In my simulations, one allele got fixed quickly, the latest one was at generation 100.

Genetic Drift without selection (continued)

What do you conclude here?

It is clear that stochastic (random) variation in allele frequencies strongly affects the probability of fixation of alleles in small populations, not so much in large ones.

Genetic Drift with selection

So far we’ve only looked at how allele frequencies vary in the absence of selection, that is when the two alleles provide an equal fitness. What’s the influence of random genetic drift when alleles are not neutral?

The selection strength is equivalent to the selection coefficient, i.e. how much higher relative fitness the new allele provides. A selection coefficient of 0.01 means that the organism harboring the new allele has a 1% increased fitness.

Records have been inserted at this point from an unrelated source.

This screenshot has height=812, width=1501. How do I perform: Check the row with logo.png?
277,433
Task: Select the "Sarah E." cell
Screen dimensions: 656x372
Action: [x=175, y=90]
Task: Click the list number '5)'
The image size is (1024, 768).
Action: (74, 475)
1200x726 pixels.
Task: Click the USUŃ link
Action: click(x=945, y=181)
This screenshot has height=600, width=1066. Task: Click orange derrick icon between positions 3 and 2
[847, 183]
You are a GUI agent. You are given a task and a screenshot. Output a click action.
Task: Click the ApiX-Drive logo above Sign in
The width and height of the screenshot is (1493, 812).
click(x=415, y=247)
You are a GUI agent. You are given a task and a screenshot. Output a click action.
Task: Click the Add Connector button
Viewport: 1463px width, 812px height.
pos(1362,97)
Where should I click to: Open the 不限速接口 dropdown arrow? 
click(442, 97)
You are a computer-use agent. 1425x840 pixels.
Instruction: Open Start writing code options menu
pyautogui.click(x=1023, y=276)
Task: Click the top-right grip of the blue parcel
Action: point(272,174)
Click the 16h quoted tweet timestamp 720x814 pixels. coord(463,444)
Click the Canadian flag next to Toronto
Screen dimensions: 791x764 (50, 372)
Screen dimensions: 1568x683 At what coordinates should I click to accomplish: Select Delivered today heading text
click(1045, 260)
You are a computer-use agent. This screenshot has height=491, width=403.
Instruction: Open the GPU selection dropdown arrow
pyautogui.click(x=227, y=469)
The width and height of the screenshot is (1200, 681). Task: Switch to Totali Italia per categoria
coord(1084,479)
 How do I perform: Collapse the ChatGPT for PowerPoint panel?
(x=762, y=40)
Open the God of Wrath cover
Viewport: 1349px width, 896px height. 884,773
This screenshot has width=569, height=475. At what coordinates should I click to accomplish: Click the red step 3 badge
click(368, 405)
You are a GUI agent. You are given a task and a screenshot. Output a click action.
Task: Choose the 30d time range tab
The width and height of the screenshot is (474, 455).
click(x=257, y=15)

  • Increase the number of generations to 1000.
  • Set the selection strength to 0.01 (1%).
  • Set the population size first to 100’000, then to 1000, then to 100.

How long does it take for the allele to get fixed - in average - with the three population sizes?

About the same time, but the trajectories are much smoother with larger populations. In the small population, it happens that the beneficial allele disappears from the population (although not often).

Fixation of slightly deleterious alleles in very small populations

We’re now simulating what would happen in a very small population (or a population that undergoes very narrow bottlenecks), when a gene mutates. We’ll have a very small population (10 individuals), a selection value of -0.01 (the mutated allele provides a 1% lower fitness), and a 10% initial frequency, which corresponds to one individual getting a mutation:

  • Set the population to 10 individuals.
  • Set generations to 200.
  • Set initial frequency to 10%.
  • Set the selection strength to -0.01.

Run many simulations. What happens?

Most new alleles go extinct quickly. In my simulations, I usually get one of the slightly deleterious mutations fixed after 20 simulations.

That’s it for that part, but feel free to continue playing with the different settings later.

Key Points

  • Random genetic drift has a large influence on the probability of fixation of alleles in small populations, even for non-neutral alleles.
  • Random genetic drift has very little influence of the probability of fixation of alleles in large populations.
  • Slightly deleterious mutations can get fixed into the population through random genetic drift, if the population is small enough and the selective value is not too large.